Mechanism of H ₂S Oxidation by the Dissimilatory Perchlorate-Reducing Microorganism Azospira suillum PS

The genetic and biochemical basis of perchlorate-dependent H ₂S oxidation (PSOX) was investigated in the dissimilatory perchlorate-reducing microorganism (DPRM) Azospira suillum PS (PS). Previously, it was shown that all known DPRMs innately oxidize H ₂S, producing elemental sulfur (S ^o). Although the process involving PSOX is thermodynamically favorable ( ΔG°′ = −206 kJ ⋅ mol ⁻¹ H ₂S), the underlying biochemical and genetic mechanisms are currently unknown. Interestingly, H ₂S is preferentially utilized over physiological electron donors such as lactate or acetate although no growth benefit is obtained from the metabolism. Here, we determined that PSOX is due to a combination of enzymatic and abiotic interactions involving reactive intermediates of perchlorate respiration. Using various approaches, including barcode analysis by sequencing (Bar-seq), transcriptome sequencing (RNA-seq), and proteomics, along with targeted mutagenesis and biochemical characterization, we identified all facets of PSOX in PS. In support of our proposed model, deletion of identified upregulated PS genes traditionally known to be involved in sulfur redox cycling (e.g., Sox, sulfide:quinone reductase [SQR]) showed no defect in PSOX activity. Proteomic analysis revealed differential abundances of a variety of stress response metal efflux pumps and divalent heavy-metal transporter proteins, suggesting a general toxicity response. Furthermore, in vitro biochemical studies demonstrated direct PSOX mediated by purified perchlorate reductase (PcrAB) in the absence of other electron transfer proteins. The results of these studies support a model in which H ₂S oxidation is mediated by electron transport chain short-circuiting in the periplasmic space where the PcrAB directly oxidizes H ₂S to S ^o. The biogenically formed reactive intermediates (ClO ₂ ⁻ and O ₂) subsequently react with additional H ₂S, producing polysulfide and S ^o as end products.

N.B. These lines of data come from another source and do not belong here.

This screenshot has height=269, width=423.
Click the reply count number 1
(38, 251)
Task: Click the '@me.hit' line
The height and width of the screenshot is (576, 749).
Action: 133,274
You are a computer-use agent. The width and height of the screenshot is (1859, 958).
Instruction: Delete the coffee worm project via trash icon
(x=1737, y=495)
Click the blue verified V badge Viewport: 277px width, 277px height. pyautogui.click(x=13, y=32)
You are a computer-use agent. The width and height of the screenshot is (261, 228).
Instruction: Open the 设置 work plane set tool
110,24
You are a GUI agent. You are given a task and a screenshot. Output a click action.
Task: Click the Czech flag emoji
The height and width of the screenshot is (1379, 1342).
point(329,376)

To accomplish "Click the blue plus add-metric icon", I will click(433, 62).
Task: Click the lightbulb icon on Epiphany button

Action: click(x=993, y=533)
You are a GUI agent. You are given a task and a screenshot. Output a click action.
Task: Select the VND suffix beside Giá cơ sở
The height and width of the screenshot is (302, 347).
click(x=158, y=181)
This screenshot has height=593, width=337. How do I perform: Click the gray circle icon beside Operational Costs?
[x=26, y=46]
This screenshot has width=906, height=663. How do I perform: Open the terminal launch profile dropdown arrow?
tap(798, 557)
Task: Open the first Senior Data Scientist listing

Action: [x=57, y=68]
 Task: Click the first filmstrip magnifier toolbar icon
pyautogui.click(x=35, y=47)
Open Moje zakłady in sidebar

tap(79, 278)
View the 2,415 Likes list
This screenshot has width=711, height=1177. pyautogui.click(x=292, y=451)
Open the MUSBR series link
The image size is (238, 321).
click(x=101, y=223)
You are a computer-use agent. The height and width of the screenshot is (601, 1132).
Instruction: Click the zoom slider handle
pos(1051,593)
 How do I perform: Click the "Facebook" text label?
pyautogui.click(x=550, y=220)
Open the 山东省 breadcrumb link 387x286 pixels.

Inorganic sulfur compounds are widespread in nature, and microorganisms are central to their transformation, thereby playing a key role in the global sulfur cycle. Sulfur oxidation is mediated by a broad phylogenetic diversity of microorganisms, including anoxygenic phototrophs and either aerobic or anaerobic chemotrophs coupled to oxygen or nitrate respiration, respectively. Recently, perchlorate-respiring microorganisms were demonstrated to be innately capable of sulfur oxidation regardless of their phylogenetic affiliation. As recognition of the prevalence of these organisms intensifies, their role in global geochemical cycles is being queried. This is further highlighted by the recently recognized environmental pervasiveness of perchlorate not only across Earth but also throughout our solar system. The inferred importance of this metabolism not only is that it is a novel and previously unrecognized component of the global sulfur redox cycle but also is because of the recently demonstrated applicability of perchlorate respiration in the control of biogenic sulfide production in engineered environments such as oil reservoirs and wastewater treatment facilities, where excess H ₂S represents a significant environmental, process, and health risk, with associated costs approximating $90 billion annually.